◆ REQUIRED WORK: Repeat, exactly as written, the lines of the records below from the first through the line with "Read more (306, 472)", but none past it.

** RECORDS FOR THIS EXERCISE follows **

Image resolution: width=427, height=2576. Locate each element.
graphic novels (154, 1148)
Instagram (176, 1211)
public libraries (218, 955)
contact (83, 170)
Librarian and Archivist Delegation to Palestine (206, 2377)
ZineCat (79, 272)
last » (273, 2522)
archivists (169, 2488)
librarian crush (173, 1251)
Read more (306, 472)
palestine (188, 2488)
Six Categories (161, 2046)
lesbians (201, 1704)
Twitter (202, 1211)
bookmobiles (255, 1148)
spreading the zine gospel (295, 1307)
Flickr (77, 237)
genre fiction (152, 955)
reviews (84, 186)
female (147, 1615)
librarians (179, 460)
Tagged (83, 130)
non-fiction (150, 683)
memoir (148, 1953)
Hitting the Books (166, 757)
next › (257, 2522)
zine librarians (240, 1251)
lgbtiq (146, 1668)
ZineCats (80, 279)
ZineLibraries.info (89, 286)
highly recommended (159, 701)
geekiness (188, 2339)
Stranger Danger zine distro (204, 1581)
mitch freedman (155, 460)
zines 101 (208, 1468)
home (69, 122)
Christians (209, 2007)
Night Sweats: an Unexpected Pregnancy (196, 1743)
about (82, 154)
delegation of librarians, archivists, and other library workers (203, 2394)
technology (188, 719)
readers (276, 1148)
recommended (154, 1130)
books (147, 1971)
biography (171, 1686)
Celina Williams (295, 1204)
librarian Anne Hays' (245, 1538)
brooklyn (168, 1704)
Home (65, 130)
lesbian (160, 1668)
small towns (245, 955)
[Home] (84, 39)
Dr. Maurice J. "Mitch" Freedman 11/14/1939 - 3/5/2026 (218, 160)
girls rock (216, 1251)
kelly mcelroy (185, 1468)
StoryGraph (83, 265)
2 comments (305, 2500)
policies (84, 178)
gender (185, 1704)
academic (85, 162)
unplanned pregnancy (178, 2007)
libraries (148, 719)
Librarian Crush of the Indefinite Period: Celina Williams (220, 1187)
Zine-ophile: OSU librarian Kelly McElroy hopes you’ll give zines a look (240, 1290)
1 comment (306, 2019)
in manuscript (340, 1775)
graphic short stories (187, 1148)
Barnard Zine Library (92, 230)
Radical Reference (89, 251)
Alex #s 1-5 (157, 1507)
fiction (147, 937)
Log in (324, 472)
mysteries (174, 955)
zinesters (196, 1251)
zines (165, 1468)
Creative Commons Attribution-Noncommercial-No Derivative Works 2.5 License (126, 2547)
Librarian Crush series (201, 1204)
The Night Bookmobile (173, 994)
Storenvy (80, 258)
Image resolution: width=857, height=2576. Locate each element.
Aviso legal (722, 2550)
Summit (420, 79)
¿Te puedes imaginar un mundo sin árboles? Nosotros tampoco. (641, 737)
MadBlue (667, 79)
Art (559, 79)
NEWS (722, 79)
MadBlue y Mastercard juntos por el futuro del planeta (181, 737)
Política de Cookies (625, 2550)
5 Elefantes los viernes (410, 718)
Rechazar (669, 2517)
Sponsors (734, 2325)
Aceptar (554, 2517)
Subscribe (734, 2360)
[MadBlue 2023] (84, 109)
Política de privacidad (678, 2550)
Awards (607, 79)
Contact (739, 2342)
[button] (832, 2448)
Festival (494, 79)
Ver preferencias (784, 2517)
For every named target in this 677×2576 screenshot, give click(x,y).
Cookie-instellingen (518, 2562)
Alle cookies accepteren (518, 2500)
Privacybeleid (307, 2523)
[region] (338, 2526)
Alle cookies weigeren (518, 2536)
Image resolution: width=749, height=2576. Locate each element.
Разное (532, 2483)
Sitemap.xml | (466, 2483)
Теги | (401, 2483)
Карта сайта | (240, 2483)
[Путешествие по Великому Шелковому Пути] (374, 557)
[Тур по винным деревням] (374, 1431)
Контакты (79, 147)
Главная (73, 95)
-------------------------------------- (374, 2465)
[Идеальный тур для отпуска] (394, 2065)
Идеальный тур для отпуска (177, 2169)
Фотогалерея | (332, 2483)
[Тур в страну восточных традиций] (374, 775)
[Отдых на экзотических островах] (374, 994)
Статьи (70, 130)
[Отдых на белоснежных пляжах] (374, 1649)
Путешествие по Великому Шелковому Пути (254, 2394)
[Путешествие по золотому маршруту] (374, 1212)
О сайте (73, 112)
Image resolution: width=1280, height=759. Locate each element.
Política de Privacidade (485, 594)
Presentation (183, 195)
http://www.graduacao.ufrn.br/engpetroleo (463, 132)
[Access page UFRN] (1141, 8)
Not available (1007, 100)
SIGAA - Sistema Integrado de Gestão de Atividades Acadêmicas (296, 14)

** End of RECORDS FOR THIS EXERCISE **

◆ WRITTEN SOLUTION:
Image resolution: width=427, height=2576. Locate each element.
graphic novels (154, 1148)
Instagram (176, 1211)
public libraries (218, 955)
contact (83, 170)
Librarian and Archivist Delegation to Palestine (206, 2377)
ZineCat (79, 272)
last » (273, 2522)
archivists (169, 2488)
librarian crush (173, 1251)
Read more (306, 472)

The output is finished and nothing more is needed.